## EXERCISE DESCRIPTION
An exact copy of every entry is needed, with no images.

## STORED DATA
== Segment start ==
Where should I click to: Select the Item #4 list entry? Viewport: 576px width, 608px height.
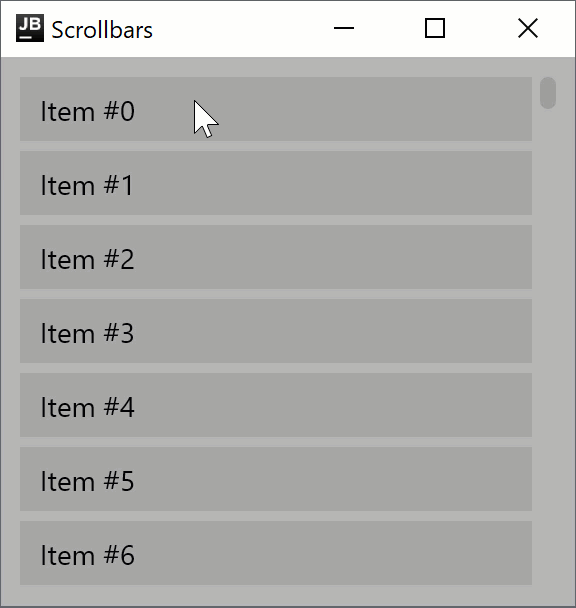[276, 405]
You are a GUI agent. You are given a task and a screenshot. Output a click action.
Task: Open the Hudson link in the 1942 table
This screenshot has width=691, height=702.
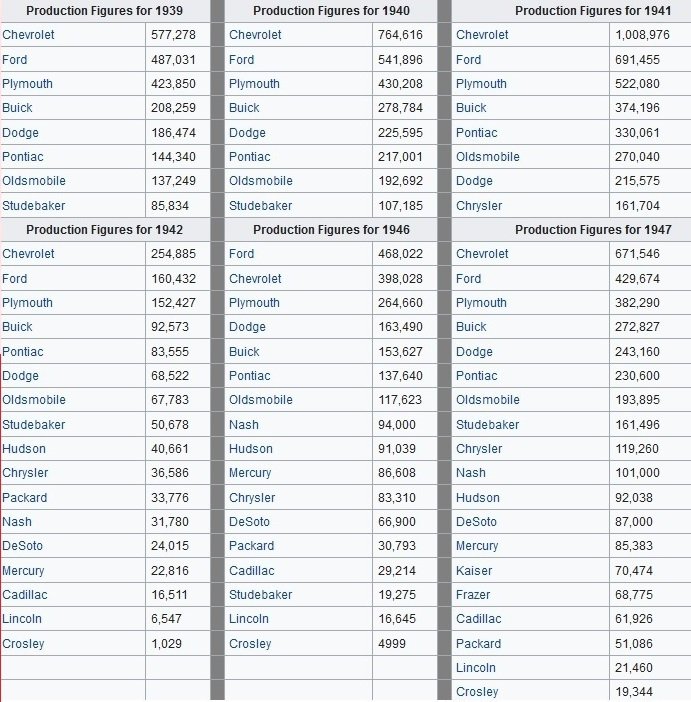[x=23, y=449]
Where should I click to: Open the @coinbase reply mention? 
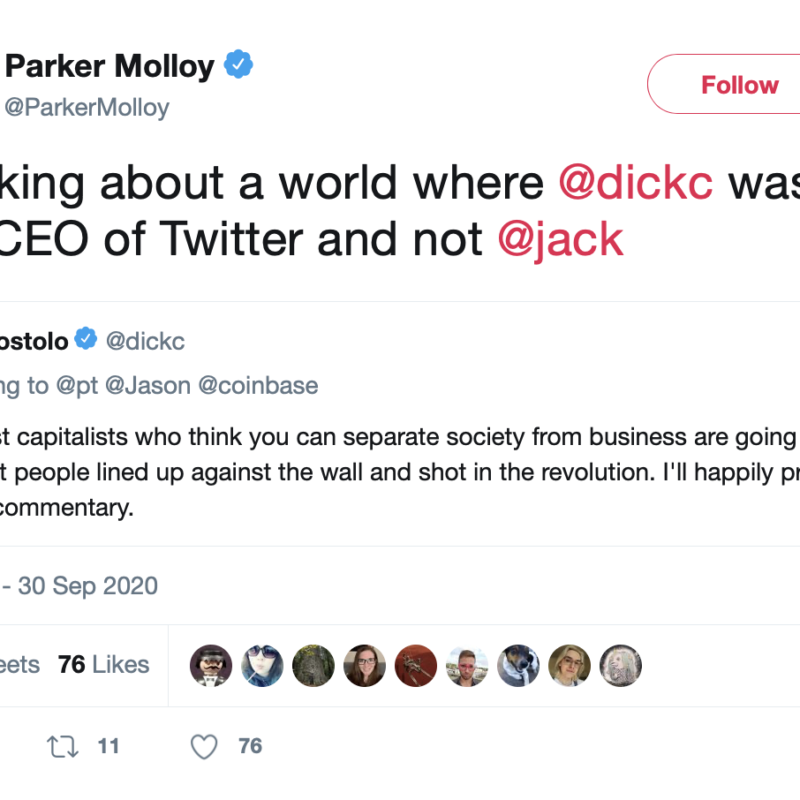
== Segment end ==
## EXERCISE RESULT
Where should I click to: Select the Item #4 list entry? Viewport: 576px width, 608px height.
[276, 405]
You are a GUI agent. You are given a task and a screenshot. Output a click action.
Task: Open the Hudson link in the 1942 table
This screenshot has width=691, height=702.
[x=23, y=449]
Where should I click to: Open the @coinbase reply mention? 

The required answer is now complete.